In an article for Wednesday's Independent, Mr Bercow said the "dearth of women MPs on the Conservative benches makes us look narrow, prejudiced and unrepresentative of the country we seek to govern".

But he said enlarging the number of would-be female candidates alone would not guarantee an increase in the number being selected for winnable seats.

The former right winger quit as shadow pensions minister last year over Mr Duncan Smith's opposition to child adoption by homosexuals.

Traditionalist anger

His comments are clearly designed to increase the pressure on party chairman Theresa May, who has pledged to greatly increase the number of women MPs.

Mrs May has called on local Conservative Associations to select more women as prospective parliamentary candidates.

She has not ruled out introducing a quota system if they fail to comply.

But of the 60 candidates chosen so far in target seats, only seven are women.

Any move towards positive discrimination is likely to enrage the traditionalist wing of the party.

In his article, Mr Bercow said: "For at least 10 years, every Conservative responsible for candidates has talked enthusiastically about the need for more women MPs and his or her resolve to recruit them.

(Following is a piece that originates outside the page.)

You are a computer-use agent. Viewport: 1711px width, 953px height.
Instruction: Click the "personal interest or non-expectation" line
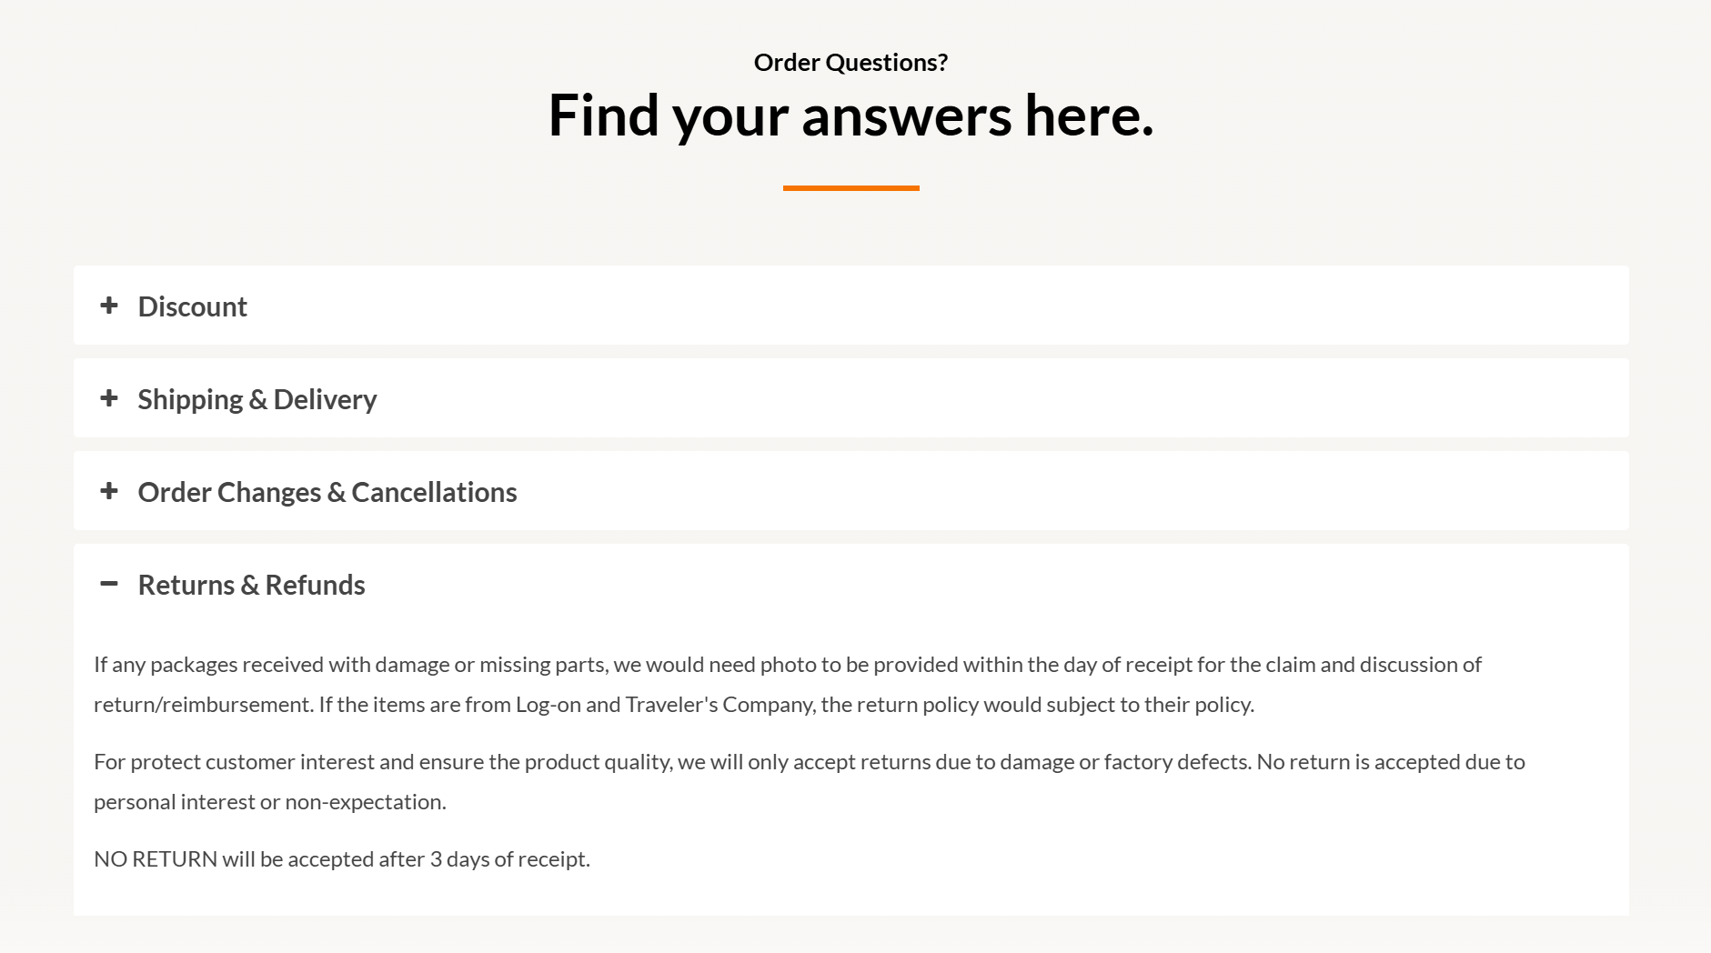coord(269,802)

"Despite this, it simply has not happened."

Shortlist options

He concluded: "We have two credible options.

"One is to impose all-women shortlists for, say, 50 per cent of marginal seats we need to win and Conservative seats with a vacancy to fill.

"The other is to produce for winnable seats a new, shorter list of candidates, half of whom would be women.

"I am sure that the latter, excellent idea will appeal to Theresa May.

"After all, in July 2001, she proposed it."

Leadership attacked

Mr Bercow has become increasingly critical of his party's leadership since walking out of the shadow cabinet.

Speaking on GMTV at the weekend, he said party leader Iain Duncan Smith was in "considerable trouble".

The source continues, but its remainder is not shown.